Филипп в этот вечер больше не встречался с Усамахом. Юноша очень привязался к эмиру, и ему хотелось попрощаться с ним, но он пересилил себя. Возможно, так было лучше. Старик был слишком умен и проницателен, чтобы не заподозрить неладное. К тому же он слишком хорошо знал Филиппа и догадывался о его настроении даже тогда, когда он старался скрыть свои чувства.
Спустя час после захода солнца Филипп выскользнул из боковой дверцы, ведущей из сада на улицу. На его плече лежал большой продолговатый сверток, и никто бы не остановил обычного раба, несущего сумку для своего господина, – такое объяснение придумал Филипп на случай, если кто-нибудь поинтересуется, что он делает в городе в такой поздний час.
На темных улицах было немного народу, и никто не обратил внимания на согнувшуюся под тяжестью свертка фигурку, раболепно прижимающуюся к стене, чтобы не мешать другим прохожим, попадающимся навстречу.
Филипп остановился возле дома Шухаб аль-Дина, где жил Жильбер. Потом он пересек улицу и, распахнув дверь ногой, вошел в сад.
Справа от него находилась кухня, и оттуда доносились голоса. Если его увидят, он скажет, что принес подарок Шухабу от эмира Усамаха. Он уже не раз приходил сюда с подобными поручениями, и слуги знали его в лицо.
Но никто его не заметил. Филипп быстро подошел к лестнице. Прислонив к стене сверток, он осмотрелся. Теперь ему следовало быть более осторожным.

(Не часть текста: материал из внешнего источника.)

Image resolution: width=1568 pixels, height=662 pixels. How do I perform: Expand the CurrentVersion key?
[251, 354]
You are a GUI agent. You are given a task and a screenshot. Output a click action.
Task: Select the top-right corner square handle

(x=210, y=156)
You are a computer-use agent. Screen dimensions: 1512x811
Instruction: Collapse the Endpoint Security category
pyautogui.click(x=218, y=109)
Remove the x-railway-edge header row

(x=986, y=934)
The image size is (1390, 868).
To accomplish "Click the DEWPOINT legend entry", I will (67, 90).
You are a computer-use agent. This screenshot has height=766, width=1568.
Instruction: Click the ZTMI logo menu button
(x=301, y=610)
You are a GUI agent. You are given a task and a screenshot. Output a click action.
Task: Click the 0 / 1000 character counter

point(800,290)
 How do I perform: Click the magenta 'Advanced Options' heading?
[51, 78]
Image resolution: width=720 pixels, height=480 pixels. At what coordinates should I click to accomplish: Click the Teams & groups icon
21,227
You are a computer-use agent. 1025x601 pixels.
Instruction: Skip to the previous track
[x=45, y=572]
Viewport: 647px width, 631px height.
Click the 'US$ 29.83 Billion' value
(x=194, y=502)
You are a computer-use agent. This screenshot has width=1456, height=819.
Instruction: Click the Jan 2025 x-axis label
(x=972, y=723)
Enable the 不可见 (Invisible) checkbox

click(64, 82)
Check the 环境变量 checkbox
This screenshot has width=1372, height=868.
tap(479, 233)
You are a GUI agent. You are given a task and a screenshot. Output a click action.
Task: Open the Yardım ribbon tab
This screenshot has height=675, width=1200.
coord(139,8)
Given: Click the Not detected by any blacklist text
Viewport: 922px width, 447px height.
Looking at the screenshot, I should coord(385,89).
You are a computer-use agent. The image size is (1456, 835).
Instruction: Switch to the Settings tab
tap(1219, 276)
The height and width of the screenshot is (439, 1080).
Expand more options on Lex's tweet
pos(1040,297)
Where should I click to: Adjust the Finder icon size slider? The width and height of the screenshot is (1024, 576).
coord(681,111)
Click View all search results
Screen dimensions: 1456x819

На лестнице было темно, но из-под двери комнаты Жильбера выбивался тоненький лучик света. Филипп костяшками пальцев тихонько постучал в дверь. Она со скрипом отворилась, и Жильбер втянул его внутрь.
– Все готово, Филипп?
– Да. А где твой сириец?
– Он все сделает так, как мы договорились. Я сказал ему, чтобы он пришел сюда через полчаса. Через несколько минут здесь по стенам будут проходить часовые. Потом мы услышим муэдзина[63], и они пройдут обратно. Их путь сначала в одну сторону, а потом обратно занимает ровно полчаса, и нам этого хватит.
– Ты уверен в этом? – спросил Филипп, хотя он знал, что педантичный Жильбер не может допустить ошибки в том, что имеет для них жизненно важное значение.
– Абсолютно, – заверил его Жильбер. – Я слышу их крики на протяжении вот уже четырех лет, – с горечью в голосе добавил он.
– Что ж, сегодня ты их услышишь в последний раз, – утешил его Филипп.
Филипп надел доспехи: теперь это стало безопасно – в такой темноте никто не разберет, что на нем надето. Потом он натянул на голову кожаную шапочку, и, если не считать шлема, он был при полном вооружении. Вокруг талии он застегнул тяжелый пояс с мечом – как приятно было вновь ощутить холод бьющегося о ногу клинка.
– Кольчуга будет немного звенеть, – заметил Жильбер. Он потерял почти все свое вооружение при Хиттине, и из оружия ему удалось раздобыть только длинный нож.
– Если нас заметят, когда мы будем перелезать через стену, уже не будет иметь никакого значения, как мы одеты и будет ли звенеть кольчуга, – мрачно отозвался Филипп.
Оба они знали, что в случае поимки им нечего рассчитывать на милость турок и никто уже не сможет защитить их. Филипп сжал кулаки. Четыре года унижений – не лучше ли погибнуть, чем влачить это жалкое существование рабов? Жильбер прочитал все это на лице Филиппа и грустно вздохнул. Это уже был не тот Филипп, не тот улыбающийся молодой оруженосец, которого он встретил в Иерусалиме в доме сира Фулька. Последние годы сильно изменили его друга.